# Lesson 3: Multi-Layered Perceptrons

## Introduction

Biological neurons are non-linear and are complex intricate networks. In machine learning, single neurons can only construct linear functions and decision boundaries. Single linear neurons can't solve XOR problems but one hidden layered MLPs can. One hidden layer MLPs can solve pratically any problem (given enough neurons in the hidden layer).

## Universal Function Approximation Theorem

The Universal Function Approximation Theorem states that feedforward neural networks with single hidden layers containing finite numbers of neurons can approximate any continuous function on a compact input domain to arbitrary accuracy given a sufficiently large number of hidden neurons and appropriate choice of activiation function.
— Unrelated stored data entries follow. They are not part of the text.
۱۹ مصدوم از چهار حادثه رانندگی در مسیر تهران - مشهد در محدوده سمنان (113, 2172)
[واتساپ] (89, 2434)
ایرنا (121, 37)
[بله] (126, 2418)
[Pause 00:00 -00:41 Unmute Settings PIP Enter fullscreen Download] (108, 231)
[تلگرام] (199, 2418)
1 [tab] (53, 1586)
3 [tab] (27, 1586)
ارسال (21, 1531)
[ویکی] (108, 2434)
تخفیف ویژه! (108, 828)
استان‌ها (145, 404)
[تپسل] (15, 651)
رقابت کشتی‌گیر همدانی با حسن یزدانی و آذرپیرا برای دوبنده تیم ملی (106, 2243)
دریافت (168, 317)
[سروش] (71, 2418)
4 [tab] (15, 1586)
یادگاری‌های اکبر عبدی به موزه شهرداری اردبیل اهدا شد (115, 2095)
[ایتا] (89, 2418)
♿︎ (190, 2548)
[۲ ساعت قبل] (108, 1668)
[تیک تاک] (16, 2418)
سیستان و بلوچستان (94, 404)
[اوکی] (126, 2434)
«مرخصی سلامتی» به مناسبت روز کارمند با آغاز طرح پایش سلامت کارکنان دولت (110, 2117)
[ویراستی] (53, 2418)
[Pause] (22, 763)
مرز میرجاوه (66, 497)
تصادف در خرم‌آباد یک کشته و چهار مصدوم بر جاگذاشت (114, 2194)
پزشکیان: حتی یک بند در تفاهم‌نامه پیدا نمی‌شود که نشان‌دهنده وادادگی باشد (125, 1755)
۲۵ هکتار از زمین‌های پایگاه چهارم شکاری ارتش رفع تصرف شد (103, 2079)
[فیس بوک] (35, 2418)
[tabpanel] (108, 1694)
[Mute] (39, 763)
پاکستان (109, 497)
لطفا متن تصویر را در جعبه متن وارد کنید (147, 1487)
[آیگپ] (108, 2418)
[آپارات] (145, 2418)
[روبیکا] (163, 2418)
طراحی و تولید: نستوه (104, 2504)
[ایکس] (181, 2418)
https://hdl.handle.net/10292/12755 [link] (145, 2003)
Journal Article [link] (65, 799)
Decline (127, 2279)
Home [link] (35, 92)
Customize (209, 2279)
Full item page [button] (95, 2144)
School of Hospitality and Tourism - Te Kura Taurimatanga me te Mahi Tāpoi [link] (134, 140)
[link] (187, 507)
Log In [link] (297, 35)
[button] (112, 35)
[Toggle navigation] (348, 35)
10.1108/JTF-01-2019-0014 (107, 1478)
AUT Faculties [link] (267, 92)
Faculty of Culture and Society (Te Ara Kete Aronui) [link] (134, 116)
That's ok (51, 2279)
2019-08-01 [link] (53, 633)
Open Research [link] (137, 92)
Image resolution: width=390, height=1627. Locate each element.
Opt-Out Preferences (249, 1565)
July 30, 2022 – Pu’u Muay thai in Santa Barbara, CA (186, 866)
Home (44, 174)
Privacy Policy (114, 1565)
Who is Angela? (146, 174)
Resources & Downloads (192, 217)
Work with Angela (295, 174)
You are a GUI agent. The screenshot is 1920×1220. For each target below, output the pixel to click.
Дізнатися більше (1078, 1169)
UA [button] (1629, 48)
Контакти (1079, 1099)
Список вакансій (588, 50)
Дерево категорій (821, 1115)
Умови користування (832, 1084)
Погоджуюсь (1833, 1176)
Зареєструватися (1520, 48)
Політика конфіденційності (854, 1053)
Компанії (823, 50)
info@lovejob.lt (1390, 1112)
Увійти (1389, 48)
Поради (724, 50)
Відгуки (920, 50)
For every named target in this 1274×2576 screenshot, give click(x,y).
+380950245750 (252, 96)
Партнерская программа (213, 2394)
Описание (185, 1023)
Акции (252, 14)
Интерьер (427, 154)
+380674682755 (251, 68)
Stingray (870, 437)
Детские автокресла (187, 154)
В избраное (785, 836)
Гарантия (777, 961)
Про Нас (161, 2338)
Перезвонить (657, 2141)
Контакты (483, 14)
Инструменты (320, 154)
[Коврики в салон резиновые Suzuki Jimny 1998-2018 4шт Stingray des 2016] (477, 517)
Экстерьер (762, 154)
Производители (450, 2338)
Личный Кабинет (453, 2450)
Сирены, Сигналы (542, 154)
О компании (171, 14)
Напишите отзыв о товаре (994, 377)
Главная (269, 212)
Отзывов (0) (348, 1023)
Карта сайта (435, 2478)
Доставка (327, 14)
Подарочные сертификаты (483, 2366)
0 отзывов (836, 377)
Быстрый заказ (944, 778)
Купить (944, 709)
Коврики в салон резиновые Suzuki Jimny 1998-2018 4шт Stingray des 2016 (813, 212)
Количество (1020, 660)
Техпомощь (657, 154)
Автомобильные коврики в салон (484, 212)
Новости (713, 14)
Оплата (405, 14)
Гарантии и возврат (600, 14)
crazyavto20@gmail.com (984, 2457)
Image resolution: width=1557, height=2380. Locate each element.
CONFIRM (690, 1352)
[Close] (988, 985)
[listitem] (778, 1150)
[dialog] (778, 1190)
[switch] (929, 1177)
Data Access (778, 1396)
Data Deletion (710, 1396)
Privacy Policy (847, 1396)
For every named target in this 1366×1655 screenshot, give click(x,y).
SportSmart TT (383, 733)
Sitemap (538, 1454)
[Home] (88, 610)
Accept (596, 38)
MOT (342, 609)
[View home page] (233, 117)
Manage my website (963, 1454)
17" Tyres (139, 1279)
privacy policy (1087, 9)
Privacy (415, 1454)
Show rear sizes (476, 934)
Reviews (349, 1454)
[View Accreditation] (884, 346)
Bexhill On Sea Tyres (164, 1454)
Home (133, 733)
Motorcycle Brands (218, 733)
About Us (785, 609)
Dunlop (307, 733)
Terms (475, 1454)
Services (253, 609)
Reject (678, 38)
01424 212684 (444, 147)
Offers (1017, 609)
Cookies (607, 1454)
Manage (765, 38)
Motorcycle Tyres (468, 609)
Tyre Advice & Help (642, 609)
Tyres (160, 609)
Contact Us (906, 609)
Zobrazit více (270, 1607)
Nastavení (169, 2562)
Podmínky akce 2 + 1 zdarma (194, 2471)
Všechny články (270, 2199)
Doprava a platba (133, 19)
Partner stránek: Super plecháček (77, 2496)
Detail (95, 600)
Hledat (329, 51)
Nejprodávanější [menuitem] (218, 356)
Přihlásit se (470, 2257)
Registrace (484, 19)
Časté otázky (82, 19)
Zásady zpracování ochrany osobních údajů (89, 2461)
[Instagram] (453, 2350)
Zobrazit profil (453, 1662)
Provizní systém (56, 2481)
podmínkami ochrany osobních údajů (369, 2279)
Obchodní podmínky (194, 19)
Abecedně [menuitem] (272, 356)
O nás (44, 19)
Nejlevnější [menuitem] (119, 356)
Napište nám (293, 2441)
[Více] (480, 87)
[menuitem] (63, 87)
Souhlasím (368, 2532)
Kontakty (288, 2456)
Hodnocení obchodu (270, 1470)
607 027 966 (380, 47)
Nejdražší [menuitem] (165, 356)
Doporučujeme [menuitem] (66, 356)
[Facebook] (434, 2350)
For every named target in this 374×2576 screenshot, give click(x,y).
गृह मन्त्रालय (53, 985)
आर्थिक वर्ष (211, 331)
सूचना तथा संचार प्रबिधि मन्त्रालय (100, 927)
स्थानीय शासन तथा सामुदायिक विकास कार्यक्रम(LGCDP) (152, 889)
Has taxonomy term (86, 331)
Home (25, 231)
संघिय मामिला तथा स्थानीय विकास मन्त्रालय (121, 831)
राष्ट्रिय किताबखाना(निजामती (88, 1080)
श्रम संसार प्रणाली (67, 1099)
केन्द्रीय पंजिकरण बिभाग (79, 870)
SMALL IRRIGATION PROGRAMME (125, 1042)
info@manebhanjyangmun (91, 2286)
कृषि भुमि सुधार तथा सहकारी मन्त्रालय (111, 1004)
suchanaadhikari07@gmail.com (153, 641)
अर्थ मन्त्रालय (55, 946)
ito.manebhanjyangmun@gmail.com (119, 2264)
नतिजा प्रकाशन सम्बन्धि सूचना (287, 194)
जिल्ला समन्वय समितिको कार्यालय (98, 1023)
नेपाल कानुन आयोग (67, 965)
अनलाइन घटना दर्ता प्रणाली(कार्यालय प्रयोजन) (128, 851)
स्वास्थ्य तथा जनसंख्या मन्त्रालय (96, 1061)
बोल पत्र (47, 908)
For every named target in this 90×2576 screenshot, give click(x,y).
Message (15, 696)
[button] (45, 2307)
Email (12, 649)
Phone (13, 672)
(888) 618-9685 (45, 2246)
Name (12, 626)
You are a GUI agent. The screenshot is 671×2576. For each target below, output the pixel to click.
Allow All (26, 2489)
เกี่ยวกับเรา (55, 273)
This does beg the question of figuring out how many neurons to use. This theorem does not tell us how many hidden neurons we would need, all it's saying is that it is possible. It also doesn't tell us how to find these functions. There's no gurantee that we'll be able to find a function given a finite set of example input output pairs.

To gain some more intuition behind it, let's think about what a ReLU function is. Essentially, rectified linear units or ReLU is an activation function that introduces non-linearity to a deep learning model.

In [None]:
import matplotlib.pyplot as plt

def relu(x):
	return max(0.0, x)

reluBase = []
for i in range(-2, 2):
    reluBase.append(relu(i))

The ReLu function takes the following shape

In [None]:
plt.plot(reluBase)

We create some modified ReLU functions:

In [None]:
def relu_add_1(x):
	return relu(x + 1)

def relu_x_minus_two(x):
	return -2 * max(0.0, x)

def relu_minus_1(x):
	return relu(x-1)

relu1 = []
relu2 = []
relu3 = []

Relu_Range = list(range(-3, 3))

for i in Relu_Range:
	relu1.append(relu_add_1(i))
	relu2.append(relu_x_minus_two(i))
	relu3.append(relu_minus_1(i))

fig, ax = plt.subplots()

plt.subplot(3,1,1)
plt.plot(Relu_Range, relu1)
plt.title('relu(x + 1)')

plt.subplot(3,1,2)
plt.plot(Relu_Range, relu2)
plt.title('-2 * relu(x)')

plt.subplot(3,1,3)
plt.plot(Relu_Range, relu3)
plt.title('relu(x - 1)')

plt.show()

But then when we combine these, we get:

In [None]:
def comb_relu(x):
    return relu_add_1(x) + relu_x_minus_two(x) + relu_minus_1(x)

relu4 = []

for i in list(range(-3, 3)):
	relu4.append(comb_relu(i))

plt.plot(Relu_Range, relu4)

Here you can see that you've made a bit of a curve with a combination of ReLUs. Continuously doing this, we'll be able to replicate sin functions and create entire waves just using ReLUs.

## Building MLPs

Multilayered perceptrons are just simple linear layers stacked. The layers have activation functions or non-linearity functions labeled by $\sigma$.